Exercise aim:
All of the records must be given again exactly.

Data to examine:
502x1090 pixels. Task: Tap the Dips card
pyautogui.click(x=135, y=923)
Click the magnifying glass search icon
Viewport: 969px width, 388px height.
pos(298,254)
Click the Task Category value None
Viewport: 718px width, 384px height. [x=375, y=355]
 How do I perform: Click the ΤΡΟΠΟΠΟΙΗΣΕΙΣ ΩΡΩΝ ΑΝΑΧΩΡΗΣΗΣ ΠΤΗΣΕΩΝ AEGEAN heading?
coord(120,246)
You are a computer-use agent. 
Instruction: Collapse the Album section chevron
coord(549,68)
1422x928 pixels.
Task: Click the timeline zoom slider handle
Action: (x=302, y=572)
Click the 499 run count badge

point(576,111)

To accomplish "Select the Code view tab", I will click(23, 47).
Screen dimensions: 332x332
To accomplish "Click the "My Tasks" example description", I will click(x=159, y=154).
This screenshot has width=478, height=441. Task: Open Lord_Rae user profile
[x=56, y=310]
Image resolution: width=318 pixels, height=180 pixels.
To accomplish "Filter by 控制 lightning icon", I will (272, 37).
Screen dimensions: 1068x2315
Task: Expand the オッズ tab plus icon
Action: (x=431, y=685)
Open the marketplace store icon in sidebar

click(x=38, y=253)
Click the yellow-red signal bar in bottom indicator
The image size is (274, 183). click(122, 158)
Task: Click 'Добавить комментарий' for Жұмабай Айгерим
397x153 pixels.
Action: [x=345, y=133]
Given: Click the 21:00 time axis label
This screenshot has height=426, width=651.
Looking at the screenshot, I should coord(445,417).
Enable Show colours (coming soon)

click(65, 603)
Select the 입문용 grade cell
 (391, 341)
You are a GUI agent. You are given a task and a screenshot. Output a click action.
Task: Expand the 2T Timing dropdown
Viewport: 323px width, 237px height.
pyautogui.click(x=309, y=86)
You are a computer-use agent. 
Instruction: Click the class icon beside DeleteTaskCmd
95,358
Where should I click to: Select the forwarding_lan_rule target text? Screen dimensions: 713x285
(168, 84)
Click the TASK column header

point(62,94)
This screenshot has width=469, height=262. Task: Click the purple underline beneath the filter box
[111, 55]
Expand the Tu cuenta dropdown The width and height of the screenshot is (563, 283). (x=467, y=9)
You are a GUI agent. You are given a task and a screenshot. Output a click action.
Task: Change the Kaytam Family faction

Answer section:
502x1090 pixels. Task: Tap the Dips card
pyautogui.click(x=135, y=923)
Click the magnifying glass search icon
Viewport: 969px width, 388px height.
pos(298,254)
Click the Task Category value None
Viewport: 718px width, 384px height. [x=375, y=355]
 How do I perform: Click the ΤΡΟΠΟΠΟΙΗΣΕΙΣ ΩΡΩΝ ΑΝΑΧΩΡΗΣΗΣ ΠΤΗΣΕΩΝ AEGEAN heading?
coord(120,246)
You are a computer-use agent. 
Instruction: Collapse the Album section chevron
coord(549,68)
1422x928 pixels.
Task: Click the timeline zoom slider handle
Action: (x=302, y=572)
Click the 499 run count badge

point(576,111)

To accomplish "Select the Code view tab", I will click(23, 47).
Screen dimensions: 332x332
To accomplish "Click the "My Tasks" example description", I will click(x=159, y=154).
This screenshot has width=478, height=441. Task: Open Lord_Rae user profile
[x=56, y=310]
Image resolution: width=318 pixels, height=180 pixels.
To accomplish "Filter by 控制 lightning icon", I will (272, 37).
Screen dimensions: 1068x2315
Task: Expand the オッズ tab plus icon
Action: (x=431, y=685)
Open the marketplace store icon in sidebar

click(x=38, y=253)
Click the yellow-red signal bar in bottom indicator
The image size is (274, 183). click(122, 158)
Task: Click 'Добавить комментарий' for Жұмабай Айгерим
397x153 pixels.
Action: [x=345, y=133]
Given: Click the 21:00 time axis label
This screenshot has height=426, width=651.
Looking at the screenshot, I should coord(445,417).
Enable Show colours (coming soon)

click(65, 603)
Select the 입문용 grade cell
 (391, 341)
You are a GUI agent. You are given a task and a screenshot. Output a click action.
Task: Expand the 2T Timing dropdown
Viewport: 323px width, 237px height.
pyautogui.click(x=309, y=86)
You are a computer-use agent. 
Instruction: Click the class icon beside DeleteTaskCmd
95,358
Where should I click to: Select the forwarding_lan_rule target text? Screen dimensions: 713x285
(168, 84)
Click the TASK column header

point(62,94)
This screenshot has width=469, height=262. Task: Click the purple underline beneath the filter box
[111, 55]
Expand the Tu cuenta dropdown The width and height of the screenshot is (563, 283). (x=467, y=9)
You are a GUI agent. You are given a task and a screenshot. Output a click action.
Task: Change the Kaytam Family faction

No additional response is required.